● **DOKUMENTTEXT**
Manchmal fehlen die Worte für das, was im Namen des Fußballs geschieht. Manchmal bleibt nur Fassungslosigkeit. So wie im Mai, als um die 50 Sporting-Lissabon-Hooligans das Training ihres Teams stürmten, Spieler und Betreuer angriffen. Oder so wie jetzt, wenn für eben diesen Angriff der damalige Präsident des Klubs verantwortlich gemacht wird. 

Der eigene Vereins-Präsident soll einen brutalen Angriff auf sein Team geplant haben. Bruno de Carvalho, ein Typ, der auch der »Donald Trump des Fußballs« genannt wird.

Der Angriff
Aber von vorn: 15. Mai 2018, Alcochete, Trainingsakademie von Sporting Lissabon. Wenige Tage zuvor hat das Team durch einen dummen Fehler einen Champions-League-Platz verspielt, die Saison auf Rang drei beendet. In Alcochete bereitet es sich nun auf das Pokalfinale vor.

● **FOLGENDES BEARBEITEN**
**a)** Wie viele Hooligans stürmten laut Dokumenttext im Mai das Training von Sporting Lissabon?
**b)** Nenne alle Personen, Vereine und Orte, die im Dokumenttext mit Namen vorkommen.
**c)** Knüpfe an den Dokumenttext über den Angriff auf Sporting Lissabon an und schreibe ihn nach dem letzten Satz weiter.
Die Daten haben keinen Bezug zum Dokumenttext.

● **ROHDATEN**

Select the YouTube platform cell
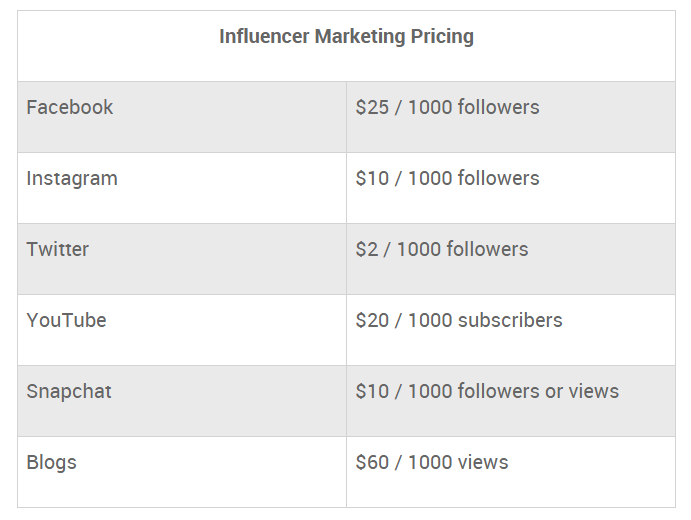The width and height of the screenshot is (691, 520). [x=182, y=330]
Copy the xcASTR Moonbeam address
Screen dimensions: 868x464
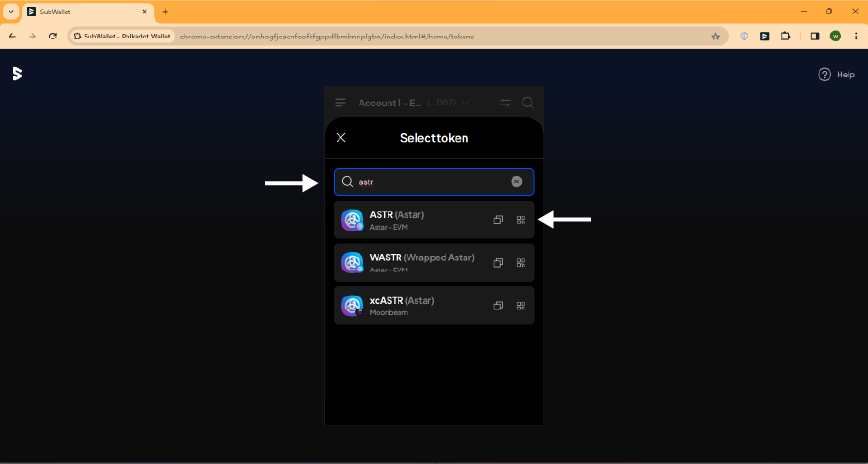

● **LÖSUNGEN**
**a)** Um die 50.

**b)** Sporting Lissabon, Bruno de Carvalho, Donald Trump, Alcochete

**c)**
Von dem, was dort passiert, existieren nicht viele Bilder. Zwei Videos, das eine vor dem Angriff: Die Täter, vermummt mit grün-weißen Sturmhauben, sonst schwarz gekleidet, rennen einen Weg entlang, dem Trainingszentrum entgegen. Das zweite Video zeigt die Momente nach dem Angriff: Bilder aus der verwüsteten Kabine.

Und dann gibt es noch das Foto, das die portugiesische Zeitung O Jogo veröffentlicht. Es lässt erahnen, was zwischen der ersten und der zweiten Videoaufnahme passiert sein muss. Darauf zu sehen ist Bas Dost, der Niederländer, der schon für Wolfsburg gespielt hat und jetzt für Sporting aufläuft. Bas Dost ist verletzt. Die Bilder zeigen mehrere blutige Schnitte auf seiner Stirn.

Am 15. Mai, so viel ist heute bekannt, griffen etwa 50 Hooligans der Gruppierung »Juventude Leonina« ihre Mannschaft und deren Betreuer gewalttätig an, drangen in das Trainingszentrum ein, randalierten, verletzten und attackierten die Anwesenden. »Wir alle haben um unser Leben gebangt«, schreibt Sportings Torhüter später in einem Brief an seinen Verein.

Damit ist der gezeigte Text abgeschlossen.